AARP Home; Social Security: Fears vs. Facts
What Social Security critics keep getting wrong
by: Liz Weston | from: AARP The Magazine | July/August 2011 issue
I’ve been writing about Social Security for nearly two decades. But even I still have trouble wrapping my brain around some of the system’s complexities — from how benefits are calculated to how the trust fund works. So it’s not surprising that myths about Social Security persist, often fed by the program’s critics. With the debate about Social Security’s future once again heating up, these three myths need to be put to rest — so we can focus on the real issues.
Myth #1: By the time I retire, Social Security will be broke.
It’s true that Social Security’s finances need work, because over the long term there will not be enough money to fully cover promised benefits.
Absolutely, 100% false. The federal government, not FICA, pays for Social Security; the federal government never will run out of money. No tax supports federal spending in a Monetarily Sovereign nation (This is not true of the states, counties, cities and euro nations, all of which are monetarily non-sovereign, and do use taxes to support spending. It is vital to understand the difference.)
But radical changes aren’t needed. In 2010 a number of different proposals were put forward that, taken in combination, would put the program back on firm financial ground for the future, including changes such as raising the amount of wages subject to the payroll tax (now capped at $106,800) and benefit changes based on longer life expectancy.
Here was a perfect example of AARP acceding to Congress’s proposals, based on economic ignorance, that would harm AARP members. And this from a person who claims to have been writing about Social Security for “two decades.” Yikes!
Myth #2: The Social Security trust fund assets are worthless.
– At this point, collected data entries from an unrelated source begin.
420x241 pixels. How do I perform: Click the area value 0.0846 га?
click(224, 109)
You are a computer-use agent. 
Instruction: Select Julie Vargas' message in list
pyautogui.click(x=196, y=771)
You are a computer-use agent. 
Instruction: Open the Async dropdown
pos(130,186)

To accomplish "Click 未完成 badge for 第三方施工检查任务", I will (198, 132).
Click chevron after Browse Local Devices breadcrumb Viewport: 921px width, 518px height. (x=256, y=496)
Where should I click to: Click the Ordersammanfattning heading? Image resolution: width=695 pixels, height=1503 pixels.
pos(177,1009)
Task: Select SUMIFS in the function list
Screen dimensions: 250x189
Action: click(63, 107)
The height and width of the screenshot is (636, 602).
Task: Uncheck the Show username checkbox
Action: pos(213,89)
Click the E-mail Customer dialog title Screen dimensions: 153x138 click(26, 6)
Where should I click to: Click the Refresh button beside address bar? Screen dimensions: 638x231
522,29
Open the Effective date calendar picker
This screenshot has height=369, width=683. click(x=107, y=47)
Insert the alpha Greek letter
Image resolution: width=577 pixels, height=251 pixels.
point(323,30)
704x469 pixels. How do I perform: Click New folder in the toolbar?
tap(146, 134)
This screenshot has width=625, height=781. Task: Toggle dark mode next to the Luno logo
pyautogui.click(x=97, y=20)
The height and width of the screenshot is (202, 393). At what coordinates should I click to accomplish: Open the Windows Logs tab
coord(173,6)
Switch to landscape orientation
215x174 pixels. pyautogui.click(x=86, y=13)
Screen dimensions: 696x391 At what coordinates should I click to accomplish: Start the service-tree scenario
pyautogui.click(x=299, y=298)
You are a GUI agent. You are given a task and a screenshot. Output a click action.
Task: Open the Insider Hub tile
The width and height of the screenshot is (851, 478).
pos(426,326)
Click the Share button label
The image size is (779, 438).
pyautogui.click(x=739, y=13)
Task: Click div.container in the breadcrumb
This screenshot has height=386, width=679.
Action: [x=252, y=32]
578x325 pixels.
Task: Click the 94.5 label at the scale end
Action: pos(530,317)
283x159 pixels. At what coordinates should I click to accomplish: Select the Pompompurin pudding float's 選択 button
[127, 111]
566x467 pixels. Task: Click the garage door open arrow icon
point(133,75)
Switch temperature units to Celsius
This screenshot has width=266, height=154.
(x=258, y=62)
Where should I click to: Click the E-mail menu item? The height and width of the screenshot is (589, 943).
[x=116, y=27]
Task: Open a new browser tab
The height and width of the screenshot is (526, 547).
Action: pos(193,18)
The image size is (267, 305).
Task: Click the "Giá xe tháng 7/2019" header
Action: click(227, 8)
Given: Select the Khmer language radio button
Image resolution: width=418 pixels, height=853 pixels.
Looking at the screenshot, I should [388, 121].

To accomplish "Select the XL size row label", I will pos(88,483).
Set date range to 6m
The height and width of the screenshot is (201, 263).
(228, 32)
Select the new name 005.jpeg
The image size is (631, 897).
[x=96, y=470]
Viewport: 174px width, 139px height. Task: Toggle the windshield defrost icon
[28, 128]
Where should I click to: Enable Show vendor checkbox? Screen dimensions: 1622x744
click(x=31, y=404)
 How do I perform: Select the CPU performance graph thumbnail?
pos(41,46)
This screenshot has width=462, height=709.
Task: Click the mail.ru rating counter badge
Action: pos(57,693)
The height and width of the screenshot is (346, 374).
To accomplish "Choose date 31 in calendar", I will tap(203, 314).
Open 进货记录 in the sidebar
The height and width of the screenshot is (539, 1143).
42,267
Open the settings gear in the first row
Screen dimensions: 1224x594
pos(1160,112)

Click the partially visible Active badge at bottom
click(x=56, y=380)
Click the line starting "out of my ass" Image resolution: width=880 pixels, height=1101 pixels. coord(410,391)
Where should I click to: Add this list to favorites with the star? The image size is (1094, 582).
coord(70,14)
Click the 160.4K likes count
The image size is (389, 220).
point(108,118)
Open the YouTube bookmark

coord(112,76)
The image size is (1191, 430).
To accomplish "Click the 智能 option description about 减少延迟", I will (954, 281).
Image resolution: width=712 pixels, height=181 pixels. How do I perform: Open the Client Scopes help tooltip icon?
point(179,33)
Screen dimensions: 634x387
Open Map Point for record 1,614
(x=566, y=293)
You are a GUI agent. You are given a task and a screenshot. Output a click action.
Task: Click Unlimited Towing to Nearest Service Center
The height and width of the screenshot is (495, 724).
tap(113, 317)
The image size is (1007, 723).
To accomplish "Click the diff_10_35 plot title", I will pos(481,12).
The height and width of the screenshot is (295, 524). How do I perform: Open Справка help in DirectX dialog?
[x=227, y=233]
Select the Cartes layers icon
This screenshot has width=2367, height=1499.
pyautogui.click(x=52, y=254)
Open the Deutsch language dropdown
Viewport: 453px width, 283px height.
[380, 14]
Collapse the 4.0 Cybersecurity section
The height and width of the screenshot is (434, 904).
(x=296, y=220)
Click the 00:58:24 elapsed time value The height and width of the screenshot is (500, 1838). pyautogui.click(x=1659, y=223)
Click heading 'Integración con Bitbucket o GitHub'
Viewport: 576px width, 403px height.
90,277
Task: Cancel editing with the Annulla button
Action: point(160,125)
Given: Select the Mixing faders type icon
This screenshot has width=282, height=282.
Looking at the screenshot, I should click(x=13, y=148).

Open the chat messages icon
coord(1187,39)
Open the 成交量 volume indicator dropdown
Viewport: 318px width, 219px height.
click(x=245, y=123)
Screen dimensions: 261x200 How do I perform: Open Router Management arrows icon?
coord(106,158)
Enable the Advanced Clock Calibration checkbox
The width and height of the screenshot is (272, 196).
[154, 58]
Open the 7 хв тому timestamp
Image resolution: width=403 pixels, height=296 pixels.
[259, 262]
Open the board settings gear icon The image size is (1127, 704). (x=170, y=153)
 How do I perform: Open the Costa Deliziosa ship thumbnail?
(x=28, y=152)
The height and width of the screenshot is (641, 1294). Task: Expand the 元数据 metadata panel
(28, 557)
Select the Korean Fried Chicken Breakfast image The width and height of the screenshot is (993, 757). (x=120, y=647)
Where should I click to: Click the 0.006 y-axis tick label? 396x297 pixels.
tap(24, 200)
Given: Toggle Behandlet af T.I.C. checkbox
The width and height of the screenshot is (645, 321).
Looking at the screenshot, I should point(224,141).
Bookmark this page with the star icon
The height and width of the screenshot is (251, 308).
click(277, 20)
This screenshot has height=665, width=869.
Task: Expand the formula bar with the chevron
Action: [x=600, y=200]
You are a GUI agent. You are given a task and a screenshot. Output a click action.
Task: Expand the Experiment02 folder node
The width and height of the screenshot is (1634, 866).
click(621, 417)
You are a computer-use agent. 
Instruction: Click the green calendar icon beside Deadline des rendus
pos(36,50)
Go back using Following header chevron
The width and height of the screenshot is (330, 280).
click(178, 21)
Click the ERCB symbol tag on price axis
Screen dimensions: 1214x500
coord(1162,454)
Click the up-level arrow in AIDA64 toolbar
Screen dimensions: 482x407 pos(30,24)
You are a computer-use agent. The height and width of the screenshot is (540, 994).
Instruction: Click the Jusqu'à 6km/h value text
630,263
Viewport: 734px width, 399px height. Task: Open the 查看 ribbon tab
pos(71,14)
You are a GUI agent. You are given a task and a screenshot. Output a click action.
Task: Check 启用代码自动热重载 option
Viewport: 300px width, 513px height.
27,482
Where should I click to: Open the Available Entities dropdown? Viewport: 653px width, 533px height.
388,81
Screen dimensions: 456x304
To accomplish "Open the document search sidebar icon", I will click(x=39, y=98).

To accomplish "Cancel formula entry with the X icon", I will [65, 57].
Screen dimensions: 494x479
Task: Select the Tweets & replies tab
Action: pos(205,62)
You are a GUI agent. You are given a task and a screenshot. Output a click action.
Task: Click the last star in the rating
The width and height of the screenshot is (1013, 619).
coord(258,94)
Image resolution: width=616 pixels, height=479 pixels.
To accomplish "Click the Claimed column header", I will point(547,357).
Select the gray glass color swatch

Any surplus payroll taxes not used for current benefits are used to purchase special-issue, interest-paying Treasury bonds. In other words, the surplus in the Social Security trust fund has been loaned to the federal government for its general use — the reserve of $2.6 trillion is not a heap of cash sitting in a vault.
These bonds are backed by the full faith and credit of the federal government, just as they are for other Treasury bondholders. However, Treasury will soon need to pay back these bonds. This will put pressure on the federal budget, according to Social Security’s board of trustees. Even without any changes, Social Security can continue paying full benefits through 2037. After that, the revenue from payroll taxes will still cover about 75 percent of promised benefits.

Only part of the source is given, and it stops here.